Discipline is not a very popular word in our culture. To many it is the opposite of , or even an obstacle to, that grand icon of our culture: freedom. But the truth is that true freedom only comes with discipline. The kingdom of God is true freedom where there is mercy and justice and peace and joy. And that mercy, and justice, and peace, and joy can only be experienced by those who subject themselves to God’s discipline. Unfortunately in our culture, it is almost to the point where Paul’s rhetorical question, “For what son is there whom his father does not discipline?” requires an answer. If you read the recent Time magazine’s cover article about undisciplined children (Who is in charge), the answer seems to be, there are many sons and daughters whose fathers and mothers do not discipline them.

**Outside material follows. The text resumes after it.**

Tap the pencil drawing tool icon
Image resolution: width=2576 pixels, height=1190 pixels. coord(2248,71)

Jesus rightly characterizes the discipline that leads to the freedom of God’s kingdom as the narrow gate. It is not impossible but it requires effort. The irony is that if we look at the alternative, not going through that narrow gate requires much more effort and is much more painful than going through it.

Have any of you heard the stories about Michael Jordan making a comeback. They are based on the fact that he has been training since the beginning of the year. And sometime around March or April he was joined by Charles Barkley who is also contemplating a comback. Knowing those two individuals, I am sure that the training regimen is anything but easy.

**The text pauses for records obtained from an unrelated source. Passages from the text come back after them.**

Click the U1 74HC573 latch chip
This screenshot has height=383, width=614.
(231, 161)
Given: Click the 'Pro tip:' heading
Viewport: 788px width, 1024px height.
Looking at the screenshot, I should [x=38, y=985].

Is it harder for Michael Jordan to go through the physical and mental preparation for a successful comeback than it would be to just show up on the court, out of shape, and endure the pain of failure? Is it harder for a child to endure the discipline of learning manners, and limits, and respect for others than it is to go through life disappointed because everyone doesn’t do what he or she wants, or to be shunned by other children and adults because he or she is just not pleasant to be around? Is the discipline of physical therapy harder than continuing to live with the original injury or ailment?

Is it harder to subject ourselves to the discipline of the commandments and the beatitudes than it is to suffer the pain and disappointment of a life lived outside God’s discipline? I think the answer is obvious on the intellectual level. The challenge is to make it obvious in our hearts and our guts. And we don’t have to wait till we die to start to enter into the kingdom of God. God’s discipline makes it accessible to us right here and now.

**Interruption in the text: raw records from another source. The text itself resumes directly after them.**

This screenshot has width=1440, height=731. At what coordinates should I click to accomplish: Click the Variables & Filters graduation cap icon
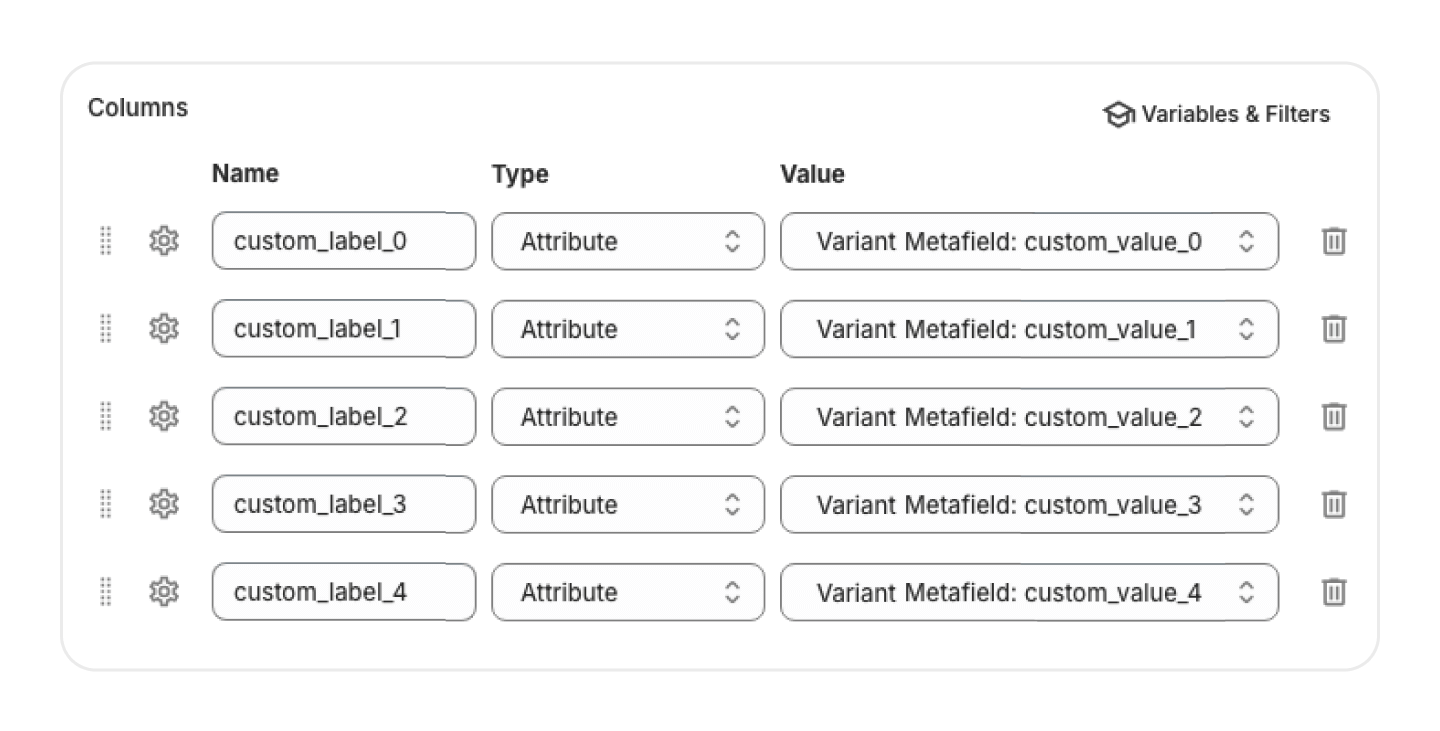pyautogui.click(x=1117, y=114)
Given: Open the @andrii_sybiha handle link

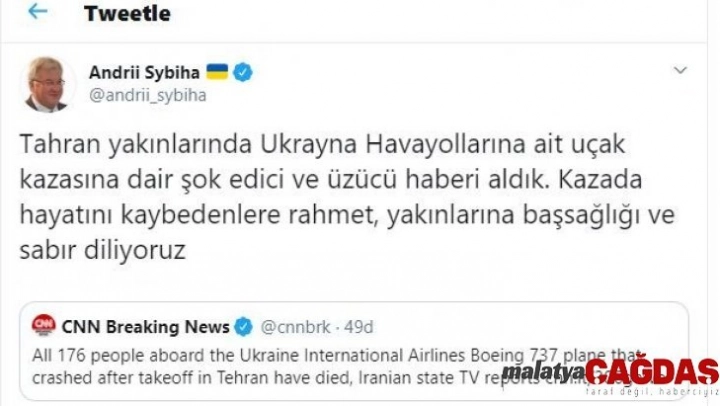Looking at the screenshot, I should (x=147, y=96).
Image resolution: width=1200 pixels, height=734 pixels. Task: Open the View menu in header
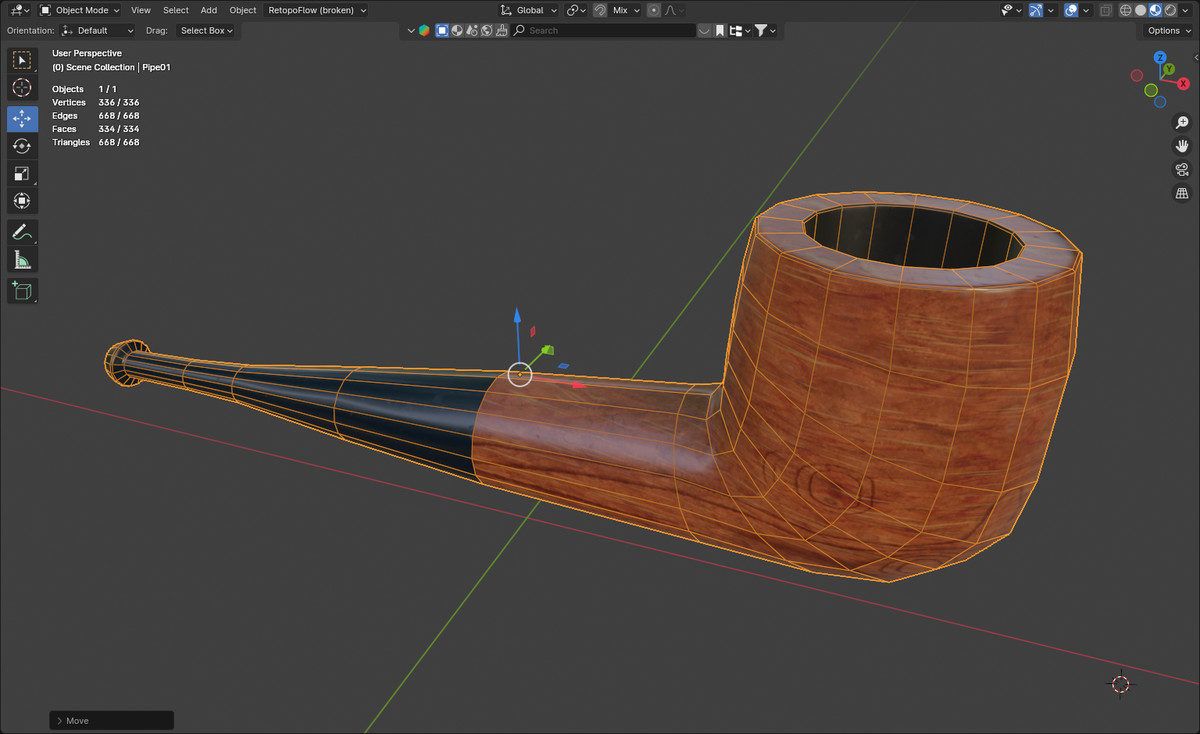tap(141, 10)
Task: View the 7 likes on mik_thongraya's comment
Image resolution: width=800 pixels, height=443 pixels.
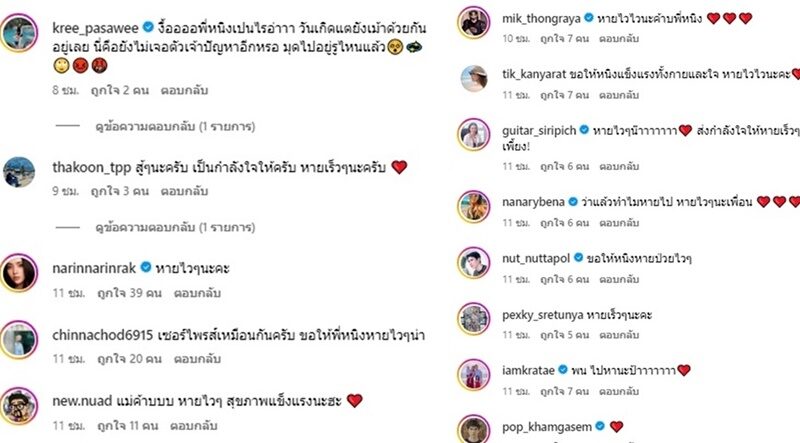Action: click(x=564, y=39)
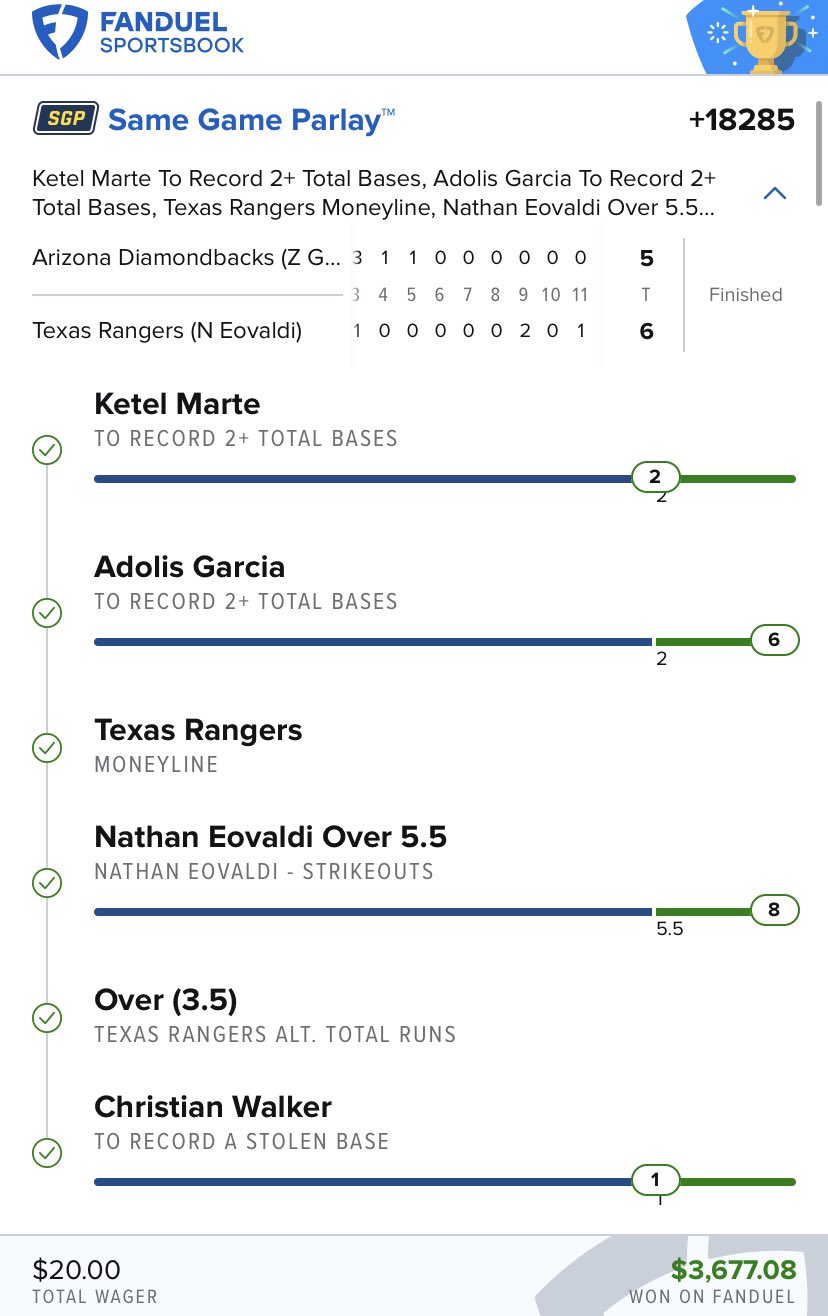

So “Strengthen your drooping hands and your weak knees. Make straight paths for your feet that what is lame may not be disjointed but healed.” The good news is that the narrow gate that we must go through is not a set of rules or a religion but a person: Jesus Christ. Jesus is the way, the truth, the life, the gate. We must enter the kingdom of God through Jesus Christ, who reveals to us a God who will go to the four corners of the world, who will stop at nothing, not death, not descent into hell, to bring all of us into the kingdom! How narrow is that?